Risk-Adjusted Performance

Solid

 
Weak
 
Strong
Compared to the overall equity markets, risk-adjusted returns on investments in NN Group NV are ranked lower than 19 (%) of all global equities and portfolios over the last 90 days. Despite nearly weak basic indicators, NN Group reported solid returns over the last few months and may actually be approaching a breakup point.
Julius Br Gruppe 

Risk-Adjusted Performance

OK

 
Weak
 
Strong
Over the last 90 days Julius Br Gruppe has generated negative risk-adjusted returns adding no value to investors with long positions. Despite nearly weak basic indicators, Julius Bär reported solid returns over the last few months and may actually be approaching a breakup point.
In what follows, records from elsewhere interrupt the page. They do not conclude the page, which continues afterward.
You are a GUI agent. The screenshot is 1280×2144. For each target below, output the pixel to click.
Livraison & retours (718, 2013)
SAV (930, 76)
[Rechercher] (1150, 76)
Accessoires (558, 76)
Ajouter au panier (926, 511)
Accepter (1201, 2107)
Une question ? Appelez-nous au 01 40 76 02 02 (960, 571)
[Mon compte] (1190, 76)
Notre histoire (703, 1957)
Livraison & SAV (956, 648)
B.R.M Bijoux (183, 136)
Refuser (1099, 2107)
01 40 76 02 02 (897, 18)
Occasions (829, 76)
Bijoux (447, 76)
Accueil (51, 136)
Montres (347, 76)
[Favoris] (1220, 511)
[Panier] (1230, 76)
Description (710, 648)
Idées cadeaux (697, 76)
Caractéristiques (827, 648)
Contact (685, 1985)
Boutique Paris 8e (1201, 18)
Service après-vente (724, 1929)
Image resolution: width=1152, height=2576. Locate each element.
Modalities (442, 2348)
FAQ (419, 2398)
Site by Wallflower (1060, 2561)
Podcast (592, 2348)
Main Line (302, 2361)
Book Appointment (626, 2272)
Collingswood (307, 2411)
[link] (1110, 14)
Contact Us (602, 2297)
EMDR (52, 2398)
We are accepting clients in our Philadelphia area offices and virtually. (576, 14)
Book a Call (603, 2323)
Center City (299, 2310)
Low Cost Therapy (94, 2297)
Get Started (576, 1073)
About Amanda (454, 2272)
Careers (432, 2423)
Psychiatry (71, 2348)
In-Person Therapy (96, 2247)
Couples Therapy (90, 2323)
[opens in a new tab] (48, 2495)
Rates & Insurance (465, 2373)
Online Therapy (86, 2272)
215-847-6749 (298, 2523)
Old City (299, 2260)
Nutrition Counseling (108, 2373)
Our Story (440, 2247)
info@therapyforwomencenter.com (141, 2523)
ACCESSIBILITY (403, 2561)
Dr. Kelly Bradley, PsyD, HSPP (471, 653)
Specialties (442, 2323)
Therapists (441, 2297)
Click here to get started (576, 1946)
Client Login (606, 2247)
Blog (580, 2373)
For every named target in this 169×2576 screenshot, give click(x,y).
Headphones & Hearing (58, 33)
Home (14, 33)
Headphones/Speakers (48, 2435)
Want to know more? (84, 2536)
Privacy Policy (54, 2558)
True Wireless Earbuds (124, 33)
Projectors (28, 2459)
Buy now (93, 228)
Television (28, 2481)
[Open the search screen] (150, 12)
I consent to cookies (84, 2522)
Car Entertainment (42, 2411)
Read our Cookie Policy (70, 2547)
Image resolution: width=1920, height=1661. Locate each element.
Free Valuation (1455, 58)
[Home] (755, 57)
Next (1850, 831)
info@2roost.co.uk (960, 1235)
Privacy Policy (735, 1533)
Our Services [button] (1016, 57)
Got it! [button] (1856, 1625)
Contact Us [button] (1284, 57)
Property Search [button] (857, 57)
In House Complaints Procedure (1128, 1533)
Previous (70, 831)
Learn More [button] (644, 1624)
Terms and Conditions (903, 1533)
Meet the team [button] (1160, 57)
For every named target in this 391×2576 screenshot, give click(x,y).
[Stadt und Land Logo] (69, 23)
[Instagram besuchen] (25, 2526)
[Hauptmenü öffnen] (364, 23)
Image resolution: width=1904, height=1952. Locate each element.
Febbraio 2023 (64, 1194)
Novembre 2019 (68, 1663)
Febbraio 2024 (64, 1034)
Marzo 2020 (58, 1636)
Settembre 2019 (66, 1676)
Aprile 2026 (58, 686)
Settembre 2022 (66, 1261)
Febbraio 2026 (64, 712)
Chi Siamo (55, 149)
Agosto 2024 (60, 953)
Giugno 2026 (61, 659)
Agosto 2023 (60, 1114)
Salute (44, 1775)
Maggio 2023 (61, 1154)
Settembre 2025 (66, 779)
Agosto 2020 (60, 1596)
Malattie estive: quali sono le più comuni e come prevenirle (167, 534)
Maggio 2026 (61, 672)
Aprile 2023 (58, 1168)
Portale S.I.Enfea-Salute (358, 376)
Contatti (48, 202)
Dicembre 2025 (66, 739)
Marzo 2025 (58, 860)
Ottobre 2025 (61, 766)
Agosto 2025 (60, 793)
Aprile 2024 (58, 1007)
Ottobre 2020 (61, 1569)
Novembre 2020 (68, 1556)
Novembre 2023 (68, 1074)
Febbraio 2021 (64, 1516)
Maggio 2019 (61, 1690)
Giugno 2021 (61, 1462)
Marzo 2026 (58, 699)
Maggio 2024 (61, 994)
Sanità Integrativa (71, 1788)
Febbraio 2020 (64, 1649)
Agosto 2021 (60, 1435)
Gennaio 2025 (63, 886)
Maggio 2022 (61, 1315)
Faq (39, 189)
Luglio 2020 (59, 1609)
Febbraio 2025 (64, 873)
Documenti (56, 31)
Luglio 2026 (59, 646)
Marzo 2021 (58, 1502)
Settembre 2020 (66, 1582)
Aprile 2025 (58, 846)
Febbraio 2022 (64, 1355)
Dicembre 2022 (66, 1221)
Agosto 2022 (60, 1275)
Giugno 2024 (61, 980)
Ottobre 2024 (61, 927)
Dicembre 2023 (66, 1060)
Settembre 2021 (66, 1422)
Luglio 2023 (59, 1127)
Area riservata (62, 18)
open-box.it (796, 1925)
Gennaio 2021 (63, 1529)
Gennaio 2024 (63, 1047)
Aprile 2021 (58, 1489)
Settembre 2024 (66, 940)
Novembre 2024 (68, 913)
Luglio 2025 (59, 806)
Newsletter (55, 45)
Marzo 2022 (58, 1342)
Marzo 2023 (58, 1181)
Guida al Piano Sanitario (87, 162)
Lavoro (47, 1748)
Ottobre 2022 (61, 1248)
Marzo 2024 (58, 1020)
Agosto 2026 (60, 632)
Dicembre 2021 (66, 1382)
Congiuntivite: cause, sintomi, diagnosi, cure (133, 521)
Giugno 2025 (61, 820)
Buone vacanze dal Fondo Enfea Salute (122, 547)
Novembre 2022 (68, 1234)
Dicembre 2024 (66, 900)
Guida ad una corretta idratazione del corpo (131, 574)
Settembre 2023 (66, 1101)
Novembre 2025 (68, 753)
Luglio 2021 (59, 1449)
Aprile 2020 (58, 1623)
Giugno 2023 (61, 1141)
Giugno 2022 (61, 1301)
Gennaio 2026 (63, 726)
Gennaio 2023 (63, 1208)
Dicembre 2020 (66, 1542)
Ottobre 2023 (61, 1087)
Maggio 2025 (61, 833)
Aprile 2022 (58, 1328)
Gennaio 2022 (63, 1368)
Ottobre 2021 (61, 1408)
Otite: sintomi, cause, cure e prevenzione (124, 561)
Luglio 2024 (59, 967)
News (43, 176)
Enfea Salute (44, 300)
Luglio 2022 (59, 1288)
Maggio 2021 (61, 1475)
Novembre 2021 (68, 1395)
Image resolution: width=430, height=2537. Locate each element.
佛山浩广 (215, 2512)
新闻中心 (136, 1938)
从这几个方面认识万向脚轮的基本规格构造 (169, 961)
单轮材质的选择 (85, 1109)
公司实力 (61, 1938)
NN Group and Julius Bär Volatility Contrast

   Predicted Return Density   
       Returns  

Pair Trading with NN Group and Julius Bär

The main advantage of trading using opposite NN Group and Julius Bär positions is that it hedges away some unsystematic risk. Because of two separate transactions, even if NN Group position performs unexpectedly, Julius Bär can make up some of the losses. Pair trading also minimizes risk from directional movements in the market. For example, if an entire industry or sector drops because of unexpected headlines, the short position in Julius Bär will offset losses from the drop in Julius Bär's long position.
The idea behind NN Group NV and Julius Br Gruppe pairs trading is to make the combined position market-neutral, meaning the overall market's direction will not affect its win or loss (or potential downside or upside). This can be achieved by designing a pairs trade with two highly correlated stocks or equities that operate in a similar space or sector, making it possible to obtain profits through simple and relatively low-risk investment.
Check out your portfolio center.
Note that this page's information should be used as a complementary analysis to find the right mix of equity instruments to add to your existing portfolios or create a brand new portfolio. You can also try the Portfolio Volatility module to check portfolio volatility and analyze historical return density to properly model market risk.